Tasks to perform:
A - Translate this sentence from the post on FDA validation rules below into Spanish: "He used oXygen XML Editor and ran the XQuery on a file rather than on a native XML database (I use eXist)."
B - In the post on FDA validation rules below, set down everything from "He used oXygen" down to "for VSREASND :)" word for word.

(Beginning of Quoted passage)

Monday, November 24, 2014

Follow up to "FDA publishes Study Data Validation Rules"

My good friend and colleague at CDISC Sam Hume picked this up, corrected my code and tested it on real Dataset-XML files. Here is his code:

declare namespace def = "";
declare namespace odm="";
for $s in doc('file:/c:/path-here/define.xml')//odm:ItemDef[@Name='ARMCD'] 
    let $oid := $s/@OID
    for $armvalue in doc('DM.xml')//odm:ItemGroupData//odm:ItemData[@ItemOID=$oid]
        where string-length($armvalue/@Value) > 20
            return <error>Invalid value for ARMCD {$armvalue} - it has more than 20 characters</error>

He used oXygen XML Editor and ran the XQuery on a file rather than on a native XML database (I use eXist).

So I tried another one: rule #175: "Missing value for --STAT, when --REASND is provided" with: "Completion Status (--STAT) should be set to 'NOT DONE', when Reason Not Done (--REASND) is populated". Here is my XQuery (running against the eXist native XML database where I loaded the test files):

(: Rule FDAC175 :)
declare namespace def = "";
declare namespace odm="";
declare namespace data="";
(: get the OID for VSSTAT :)
for $s in doc('/db/fda_submissions/cdisc01/define2-0-0-example-sdtm.xml')//odm:ItemDef[@Name='VSSTAT'][1]
let $vsstatoid := $s/@OID
(: get the OID for VSREASND :)

(End of Quoted passage)
(Beginning of Exercise data)

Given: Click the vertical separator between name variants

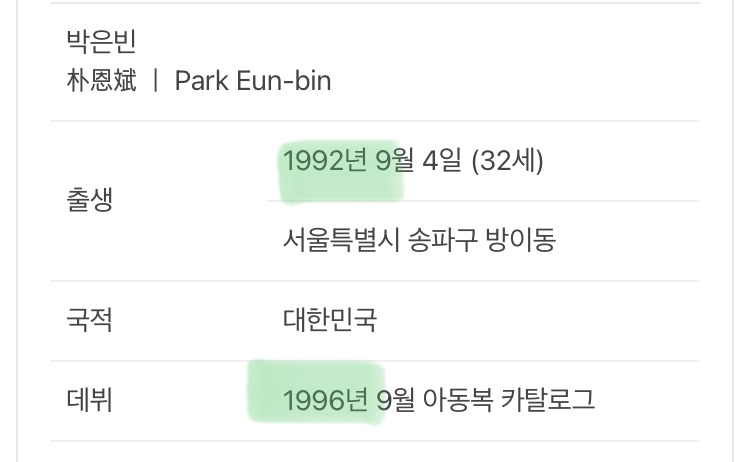Looking at the screenshot, I should point(155,80).
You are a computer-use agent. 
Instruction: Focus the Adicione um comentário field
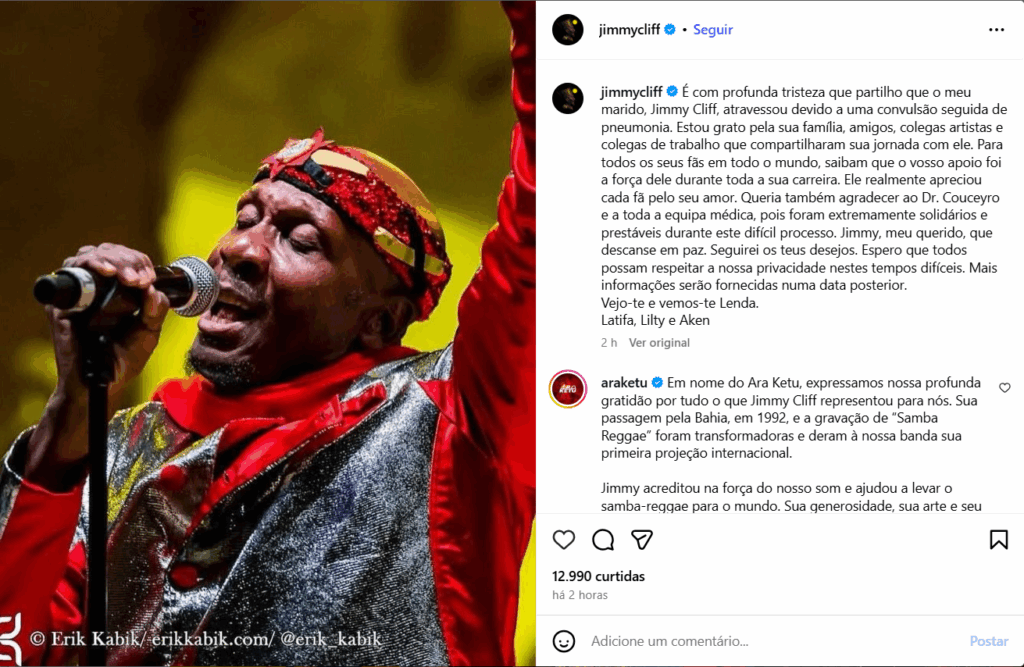click(774, 641)
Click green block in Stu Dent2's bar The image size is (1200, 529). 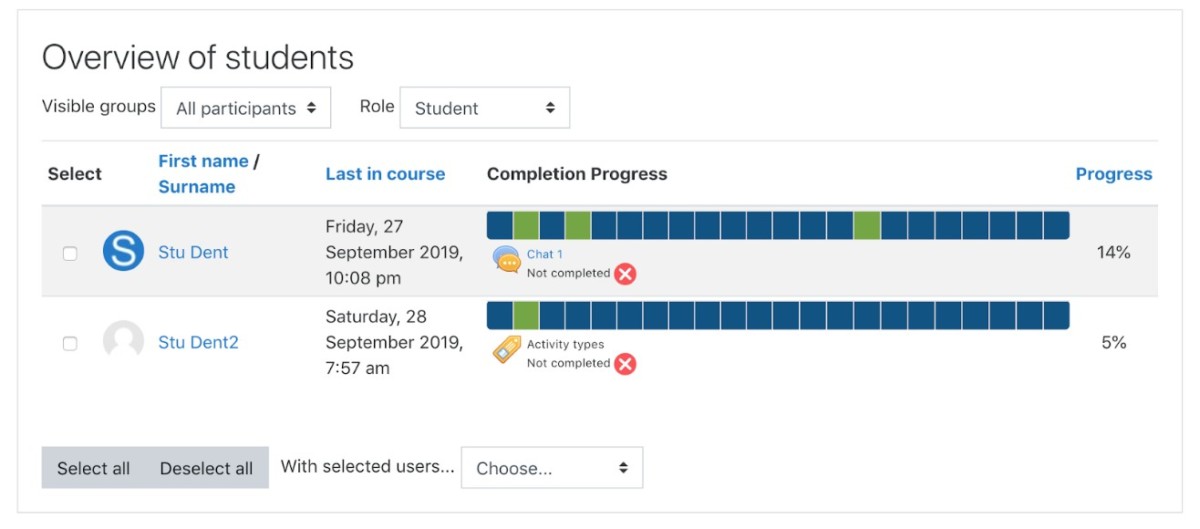click(x=526, y=316)
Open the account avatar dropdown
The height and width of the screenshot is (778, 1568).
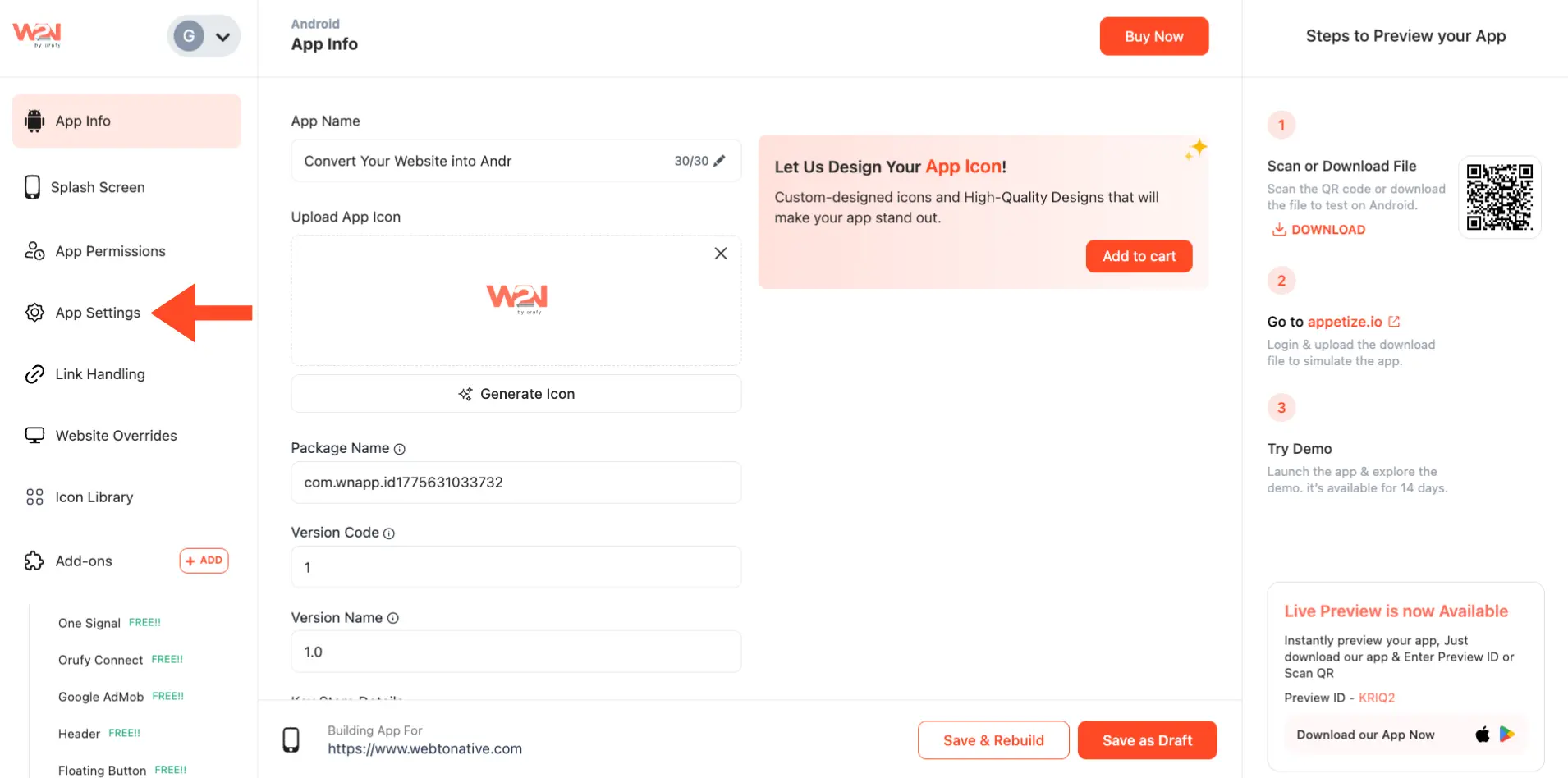(204, 36)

(End of Exercise data)

Results for the exercise:
A - Usó oXygen XML Editor y ejecutó la XQuery sobre un archivo en lugar de sobre una base de datos XML nativa (yo uso eXist).

B -
He used oXygen XML Editor and ran the XQuery on a file rather than on a native XML database (I use eXist).

So I tried another one: rule #175: "Missing value for --STAT, when --REASND is provided" with: "Completion Status (--STAT) should be set to 'NOT DONE', when Reason Not Done (--REASND) is populated". Here is my XQuery (running against the eXist native XML database where I loaded the test files):

(: Rule FDAC175 :)
declare namespace def = "";
declare namespace odm="";
declare namespace data="";
(: get the OID for VSSTAT :)
for $s in doc('/db/fda_submissions/cdisc01/define2-0-0-example-sdtm.xml')//odm:ItemDef[@Name='VSSTAT'][1]
let $vsstatoid := $s/@OID
(: get the OID for VSREASND :)